No. 2017-11 July 2017

Earnings Per Share (Topic 260) Distinguishing Liabilities from Equity (Topic 480)

Derivatives and Hedging (Topic 815)

I. Accounting for Certain Financial Instruments with Down Round Features

II. Replacement of the Indefinite Deferral for Mandatorily Redeemable Financial Instruments of Certain Nonpublic Entities and Certain Mandatorily Redeemable Noncontrolling Interests with a Scope Exception

An Amendment of the FASB Accounting Standards Codification?

Financial Accounting Standards Board

Accounting Standards Update 2017-11

Earnings Per Share (Topic 260) Distinguishing Liabilities from Equity (Topic 480) Derivatives and Hedging (Topic 815)

I. Accounting for Certain Financial Instruments with Down Round Features

II. Replacement of the Indefinite Deferral for Mandatorily Redeemable Financial Instruments of Certain Nonpublic Entities and Certain Mandatorily Redeemable Noncontrolling Interests with a Scope Exception

July 2017

CONTENTS

Page Numbers

Summary ...........................................................................................................1?4 Amendments to the FASB Accounting Standards Codification? .....................5?30 Background Information and Basis for Conclusions ......................................31?46 Amendments to the XBRL Taxonomy .................................................................47

Summary

Why Is the FASB Issuing This Accounting Standards Update (Update)?

The Board decided to undertake this project to address narrow issues identified as a result of the complexity associated with applying generally accepted accounting principles (GAAP) for certain financial instruments with characteristics of liabilities and equity.

Part I of this Update addresses the complexity of accounting for certain financial instruments with down round features.

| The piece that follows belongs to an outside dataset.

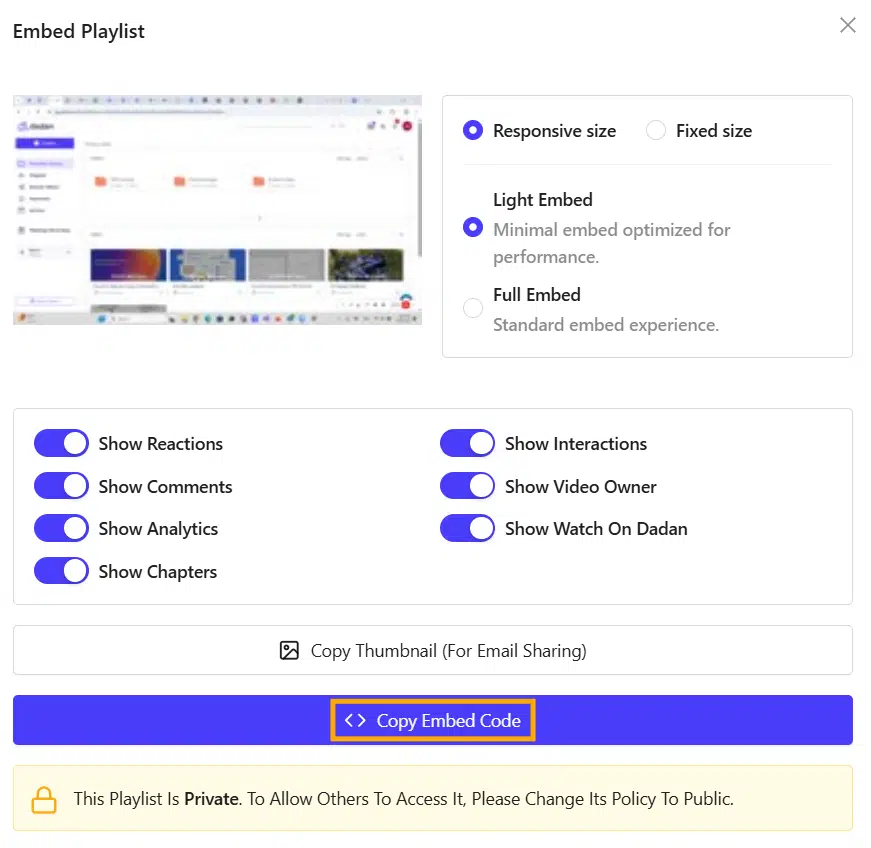Click the private playlist warning banner
871x848 pixels.
[x=432, y=799]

Down round features are features of certain equity-linked instruments (or embedded features) that result in the strike price being reduced on the basis of the pricing of future equity offerings. Current accounting guidance creates cost and complexity for entities that issue financial instruments (such as warrants and convertible instruments) with down round features that require fair value measurement of the entire instrument or conversion option.

Stakeholders asserted that accounting for freestanding and embedded instruments with down round features as liabilities subject to fair value measurement on an ongoing basis creates a significant reporting burden and unnecessary income statement volatility associated with changes in value of an entity's own share price. Stakeholders also suggested that this accounting does not reflect the economics of the down round feature, which exists to protect certain investors from declines in the issuer's share price under certain circumstances. That is, current accounting guidance requires changes in fair value of an instrument with a down round feature to be recognized in earnings for both increases and decreases in share price, even though an increase in share price will not cause a down round feature to be triggered and a decrease will cause an adjustment to the strike price only if and when an entity engages in a subsequent equity offering.

Part II of this Update addresses the difficulty of navigating Topic 480, Distinguishing Liabilities from Equity, because of the existence of extensive pending content in the FASB Accounting Standards Codification?. This pending content is the result of the indefinite deferral of accounting requirements about mandatorily redeemable financial instruments of certain nonpublic entities and certain mandatorily redeemable noncontrolling interests.

Who Is Affected by the Amendments in This Update?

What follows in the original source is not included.